Other checks in the system
There are several other aspects of Ms Barratt’s evidence that, we submit, substantiate her assertion that a deficient risk assessment would be identified earlier and corrected. This is again taken from Counsel’s note.
Q: We know that by time of death he was sharing cell and on upper bunk. Is it the case that because this was missed in the risk assessment that is it? Nobody ever looks back and checks? A: The risk assessment form is the initial way of communicating that to discipline staff. Any senior clinician or GP when they see a patient with needs can commission an F35. This is a special recommendation form which we hand over to operational staff to say ‘this man on bottom bunk’, ‘single cell’, ‘allowed two showers a day’. That’s us giving that notice to operational staff. The clinicians that saw Mr Singh subsequently to his reception screening should have checked as part of their assessment if he was sleeping on bottom bunk. If the risk assessment form said ‘no’ then they should have issued the F35 which was in place at time.
also described the process in place for managing long term conditions.
On the basis of that evidence provided, we make the following assurances:
• A patient like AS would qualify for long terms conditions monitoring through the long term condition (“LTC”) ledger and clinic appointments.
• This would result in AS having more frequent contact with clinical staff, each equating to an additional opportunity for staff to consider cell sharing risk issues and issue a F35 form if required.
Finally, we provide the HMP Pentonville prison team with a list of patients with epilepsy/seizures to ensure that custodial staff are also able to identify cell-sharing issues.

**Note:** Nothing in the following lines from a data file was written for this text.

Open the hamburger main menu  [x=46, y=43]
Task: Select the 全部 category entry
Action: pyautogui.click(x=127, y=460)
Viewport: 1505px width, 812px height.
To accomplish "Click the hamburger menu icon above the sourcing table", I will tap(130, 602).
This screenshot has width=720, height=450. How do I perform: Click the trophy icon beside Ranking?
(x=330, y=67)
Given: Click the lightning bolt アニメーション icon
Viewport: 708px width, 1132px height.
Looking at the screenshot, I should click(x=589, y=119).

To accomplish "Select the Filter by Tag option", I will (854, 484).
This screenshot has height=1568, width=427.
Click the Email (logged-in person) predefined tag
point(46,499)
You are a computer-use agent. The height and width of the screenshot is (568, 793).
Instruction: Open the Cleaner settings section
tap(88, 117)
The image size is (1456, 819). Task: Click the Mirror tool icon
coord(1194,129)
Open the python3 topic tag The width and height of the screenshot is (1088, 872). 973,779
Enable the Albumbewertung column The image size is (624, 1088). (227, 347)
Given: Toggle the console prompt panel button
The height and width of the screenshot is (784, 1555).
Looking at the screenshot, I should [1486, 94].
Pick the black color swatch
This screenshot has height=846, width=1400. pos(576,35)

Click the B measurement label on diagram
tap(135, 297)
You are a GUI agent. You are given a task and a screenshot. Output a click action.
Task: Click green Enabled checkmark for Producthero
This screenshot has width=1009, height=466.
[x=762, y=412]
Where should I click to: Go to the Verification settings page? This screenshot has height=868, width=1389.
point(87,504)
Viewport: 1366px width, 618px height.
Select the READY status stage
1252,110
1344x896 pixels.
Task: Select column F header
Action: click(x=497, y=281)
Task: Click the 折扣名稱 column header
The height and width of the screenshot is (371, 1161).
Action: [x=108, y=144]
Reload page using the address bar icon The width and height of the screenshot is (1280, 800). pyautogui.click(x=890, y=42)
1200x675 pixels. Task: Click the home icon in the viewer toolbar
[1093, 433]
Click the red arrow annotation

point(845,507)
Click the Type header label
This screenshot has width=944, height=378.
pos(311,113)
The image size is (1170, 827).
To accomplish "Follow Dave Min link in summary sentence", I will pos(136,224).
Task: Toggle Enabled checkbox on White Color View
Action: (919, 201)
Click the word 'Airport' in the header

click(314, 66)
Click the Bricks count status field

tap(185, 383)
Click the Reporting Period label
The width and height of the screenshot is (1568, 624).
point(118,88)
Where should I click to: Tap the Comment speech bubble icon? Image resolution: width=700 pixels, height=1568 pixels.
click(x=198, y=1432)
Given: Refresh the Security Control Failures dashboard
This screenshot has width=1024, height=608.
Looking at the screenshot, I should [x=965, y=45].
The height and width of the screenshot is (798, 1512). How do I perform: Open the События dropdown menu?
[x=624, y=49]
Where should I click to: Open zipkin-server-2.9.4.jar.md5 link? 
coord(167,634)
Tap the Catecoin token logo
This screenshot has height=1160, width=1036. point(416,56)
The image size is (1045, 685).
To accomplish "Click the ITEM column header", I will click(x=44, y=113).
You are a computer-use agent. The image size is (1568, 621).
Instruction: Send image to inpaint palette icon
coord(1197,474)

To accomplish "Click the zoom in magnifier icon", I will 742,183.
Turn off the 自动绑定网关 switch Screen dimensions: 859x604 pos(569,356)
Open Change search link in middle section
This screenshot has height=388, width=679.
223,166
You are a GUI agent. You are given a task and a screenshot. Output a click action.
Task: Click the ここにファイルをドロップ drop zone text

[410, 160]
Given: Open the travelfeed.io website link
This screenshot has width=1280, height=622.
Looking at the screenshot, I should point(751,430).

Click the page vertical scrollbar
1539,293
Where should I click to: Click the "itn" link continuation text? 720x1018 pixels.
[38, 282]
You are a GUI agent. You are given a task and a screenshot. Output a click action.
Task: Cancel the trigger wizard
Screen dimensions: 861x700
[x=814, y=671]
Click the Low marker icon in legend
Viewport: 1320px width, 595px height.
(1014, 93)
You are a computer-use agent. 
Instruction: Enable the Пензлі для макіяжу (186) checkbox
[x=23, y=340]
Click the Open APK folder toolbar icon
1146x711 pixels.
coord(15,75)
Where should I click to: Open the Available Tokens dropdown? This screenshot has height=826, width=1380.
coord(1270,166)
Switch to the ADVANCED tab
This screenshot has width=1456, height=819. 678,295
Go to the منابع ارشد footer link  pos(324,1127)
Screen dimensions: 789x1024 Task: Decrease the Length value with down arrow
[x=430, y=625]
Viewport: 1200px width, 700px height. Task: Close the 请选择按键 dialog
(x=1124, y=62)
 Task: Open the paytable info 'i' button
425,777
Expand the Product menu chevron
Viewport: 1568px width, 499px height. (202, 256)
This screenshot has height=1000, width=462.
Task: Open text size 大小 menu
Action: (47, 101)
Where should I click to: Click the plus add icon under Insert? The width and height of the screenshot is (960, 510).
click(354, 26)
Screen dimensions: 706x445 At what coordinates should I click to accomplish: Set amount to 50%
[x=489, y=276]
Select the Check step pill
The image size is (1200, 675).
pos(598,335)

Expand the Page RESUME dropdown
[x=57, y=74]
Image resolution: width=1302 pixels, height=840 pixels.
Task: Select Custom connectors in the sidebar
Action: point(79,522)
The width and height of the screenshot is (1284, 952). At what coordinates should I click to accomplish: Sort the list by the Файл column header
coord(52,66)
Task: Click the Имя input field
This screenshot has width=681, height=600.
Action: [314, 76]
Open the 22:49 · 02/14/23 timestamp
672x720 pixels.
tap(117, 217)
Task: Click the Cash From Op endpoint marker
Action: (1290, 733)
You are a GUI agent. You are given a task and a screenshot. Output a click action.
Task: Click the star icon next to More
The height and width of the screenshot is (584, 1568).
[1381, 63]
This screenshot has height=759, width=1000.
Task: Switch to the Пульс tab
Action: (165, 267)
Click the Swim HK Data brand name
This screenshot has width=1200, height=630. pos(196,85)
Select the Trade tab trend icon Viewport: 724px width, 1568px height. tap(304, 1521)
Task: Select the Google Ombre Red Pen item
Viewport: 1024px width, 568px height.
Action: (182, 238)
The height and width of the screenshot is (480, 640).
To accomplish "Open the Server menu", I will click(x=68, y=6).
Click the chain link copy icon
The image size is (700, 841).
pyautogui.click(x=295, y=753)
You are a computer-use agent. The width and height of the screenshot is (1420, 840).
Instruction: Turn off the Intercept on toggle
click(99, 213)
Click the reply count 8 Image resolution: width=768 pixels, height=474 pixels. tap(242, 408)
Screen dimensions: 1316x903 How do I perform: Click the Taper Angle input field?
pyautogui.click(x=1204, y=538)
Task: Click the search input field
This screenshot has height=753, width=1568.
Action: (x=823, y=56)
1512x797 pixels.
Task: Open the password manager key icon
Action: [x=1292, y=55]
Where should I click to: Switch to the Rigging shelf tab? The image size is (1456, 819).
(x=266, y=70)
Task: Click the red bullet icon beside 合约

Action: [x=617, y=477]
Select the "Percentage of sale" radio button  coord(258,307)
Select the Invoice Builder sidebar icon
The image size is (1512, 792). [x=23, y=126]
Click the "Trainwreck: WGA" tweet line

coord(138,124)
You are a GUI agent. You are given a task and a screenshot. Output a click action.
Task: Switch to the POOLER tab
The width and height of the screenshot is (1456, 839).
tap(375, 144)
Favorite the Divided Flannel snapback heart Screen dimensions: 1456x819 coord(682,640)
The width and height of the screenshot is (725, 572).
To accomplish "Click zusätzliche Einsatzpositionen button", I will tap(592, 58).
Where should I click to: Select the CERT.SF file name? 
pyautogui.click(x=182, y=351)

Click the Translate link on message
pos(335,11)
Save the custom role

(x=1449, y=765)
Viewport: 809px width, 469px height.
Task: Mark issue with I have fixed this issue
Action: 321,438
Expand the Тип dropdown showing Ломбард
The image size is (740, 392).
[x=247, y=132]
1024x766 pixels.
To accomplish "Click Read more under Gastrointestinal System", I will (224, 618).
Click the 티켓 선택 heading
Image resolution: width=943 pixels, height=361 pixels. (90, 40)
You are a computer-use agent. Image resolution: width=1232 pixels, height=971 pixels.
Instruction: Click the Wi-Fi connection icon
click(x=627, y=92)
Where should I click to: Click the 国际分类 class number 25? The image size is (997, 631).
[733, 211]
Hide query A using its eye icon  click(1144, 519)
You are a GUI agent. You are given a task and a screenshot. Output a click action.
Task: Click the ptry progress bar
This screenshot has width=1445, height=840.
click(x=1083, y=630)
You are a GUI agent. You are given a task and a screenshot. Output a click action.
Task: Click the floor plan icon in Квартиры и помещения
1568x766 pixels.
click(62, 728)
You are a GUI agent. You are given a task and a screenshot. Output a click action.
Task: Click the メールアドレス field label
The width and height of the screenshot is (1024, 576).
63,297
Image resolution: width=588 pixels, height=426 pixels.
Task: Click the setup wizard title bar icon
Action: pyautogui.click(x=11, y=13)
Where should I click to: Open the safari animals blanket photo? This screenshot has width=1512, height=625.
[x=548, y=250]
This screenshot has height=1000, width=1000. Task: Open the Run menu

This list is provided to all governors and custodial managers working in the establishment. We also have the Safety Intervention Meeting (SIM) and prison safety meeting where these issues can be discussed. If we wish to have an impromptu MDT (Multi-Disciplinary Team meeting) with the prison in regards to a patient then we will arrange this directly with wing managers and governors and any other relevant stakeholders.
I hope that the above information provides you with reassurance that action has been taken and cell sharing risk assessments would not be completed as it was in this case.
Practice Plus Group is committed to ensuring the high quality provision of healthcare services to all prisoners at HMP Pentonville. We will also ensure that the lessons learnt as a result of this inquest are shared across all of Practice Plus Group’s services.